ABD Temsilciler Meclisi Dış İlişkiler Komitesi'nin, Ermeni soykırımı tasarısının kabul etmesinden sonra Ermeni diasporası üzerinden etkili görülen Daşnaksütyun Partisi'nin Uluslararası Genel Sekreteri Giro Manoyan, 1915 olayları ile ilgili tasarının, ABD tarafından kabulünün, Ermenilerin, Türkiye'den toprak ve tazminat talep etmesinin önünü açacağını söylemesi, Sivrihisar' daki Ermeni Kilisesi' ni Restorasyonunu yaparak, Kültürevi yapacaklara uyarı olur mu bilinmez ama Kilisenin Restorasyonu ve Kültür evi yapılması Ermeni tezlerine zemin hazırlayacağı da bir gerçektir.

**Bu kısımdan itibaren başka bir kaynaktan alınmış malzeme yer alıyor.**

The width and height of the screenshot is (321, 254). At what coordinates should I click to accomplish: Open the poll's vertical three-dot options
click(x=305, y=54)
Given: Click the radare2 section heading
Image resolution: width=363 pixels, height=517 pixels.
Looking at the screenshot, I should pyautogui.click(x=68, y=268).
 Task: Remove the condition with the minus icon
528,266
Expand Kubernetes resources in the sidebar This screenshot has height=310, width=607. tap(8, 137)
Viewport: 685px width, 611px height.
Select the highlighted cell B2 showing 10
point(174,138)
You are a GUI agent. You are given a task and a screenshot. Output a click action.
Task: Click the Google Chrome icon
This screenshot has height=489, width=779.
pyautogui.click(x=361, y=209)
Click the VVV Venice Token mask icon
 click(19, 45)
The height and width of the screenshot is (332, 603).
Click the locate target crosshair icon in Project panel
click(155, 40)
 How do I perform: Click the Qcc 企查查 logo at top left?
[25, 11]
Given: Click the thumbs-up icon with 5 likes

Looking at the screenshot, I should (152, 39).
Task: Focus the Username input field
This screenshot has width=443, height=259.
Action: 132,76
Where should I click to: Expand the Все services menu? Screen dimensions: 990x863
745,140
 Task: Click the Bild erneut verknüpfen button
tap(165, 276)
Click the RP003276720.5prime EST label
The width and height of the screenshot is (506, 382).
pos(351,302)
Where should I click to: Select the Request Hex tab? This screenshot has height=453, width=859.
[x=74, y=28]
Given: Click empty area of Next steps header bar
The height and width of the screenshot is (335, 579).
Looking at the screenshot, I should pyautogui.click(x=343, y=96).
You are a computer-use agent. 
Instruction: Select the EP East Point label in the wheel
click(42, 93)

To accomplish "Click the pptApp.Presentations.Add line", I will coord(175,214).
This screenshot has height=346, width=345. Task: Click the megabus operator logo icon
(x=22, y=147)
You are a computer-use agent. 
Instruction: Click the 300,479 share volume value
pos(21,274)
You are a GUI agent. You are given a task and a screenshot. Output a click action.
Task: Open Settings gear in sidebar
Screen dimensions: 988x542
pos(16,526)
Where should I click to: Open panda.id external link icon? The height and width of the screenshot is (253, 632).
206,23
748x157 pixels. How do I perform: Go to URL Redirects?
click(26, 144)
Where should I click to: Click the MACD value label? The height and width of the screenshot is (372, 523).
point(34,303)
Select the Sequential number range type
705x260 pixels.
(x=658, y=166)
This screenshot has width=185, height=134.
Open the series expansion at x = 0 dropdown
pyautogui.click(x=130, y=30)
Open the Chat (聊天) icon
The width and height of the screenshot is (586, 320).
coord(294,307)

Türkiye' nin, Ermeni tezlerine karşı sürekli, kalıcı ve sonuç alıcı bir stratejisi olmadığı gibi bu alandaki kararlarda sürekli ve kalıcı değildir. Durum bu olunca da Ermeni tezleri, sürekli uluslararası alanda kabul gördü. Anadolu' daki Ermeni Kiliselerinin Restorasyonunu yaparak da Ermenileri daha da umutlandırdı.
Şayet Ermeni Kilisesi' nin, Restorasyonu yapılır, kültür evine dönüştürülürse, ülkemiz ve Sivrihisar açısından, ciddi sorunları da beraberinde getirecektir. Geçmiş yıllarda Başpiskopos Makarios Sivrihisarlı sözü, ciddi tartışma yaratmış, sonuçta gerçekler ortaya çıktığı halde, ilçe yıllarca, töhmet altında kalmıştır. Bugün de Ermeni Kilisesi' nin, Kültür evine dönüştürülmesi, yeni bir tartışmayı başlayacak, bir tek Ermenin olmadığı, beldelerdeki boş kiliseler, Ermeni tezlerine de zemin oluşturacaktır. Çünkü boş kiliseleri ziyaret edenlerin, özellikle de yabancı turistlerin zihninde, soykırım saçmalığı oluşacaktır. Hülasa Türkiye'deki siyasi otorite, bir taraftan ABD Temsilciler Meclisi Dış İlişkiler Komitesi ve İsveç Parlamentosu'nun, sözde Ermeni soykırımı tasarısını kabul etmesini, protesto ederken, öbür tarafta Ermeni Kiliselerinin, Restorasyonu yapması çelişki değil de nedir?
Ayrıca Türk insanının verdiği vergilerle, Anadolu' daki, Ermeni Kiliselerinin Restorasyonu yaparak, soykırım tezlerine zemin hazırlayan Türkiye' nin, Ermeni Soykırım İddialarını kabul eden ülkelerin Parlamentolarına, sitem etmeye hakkı var mıdır?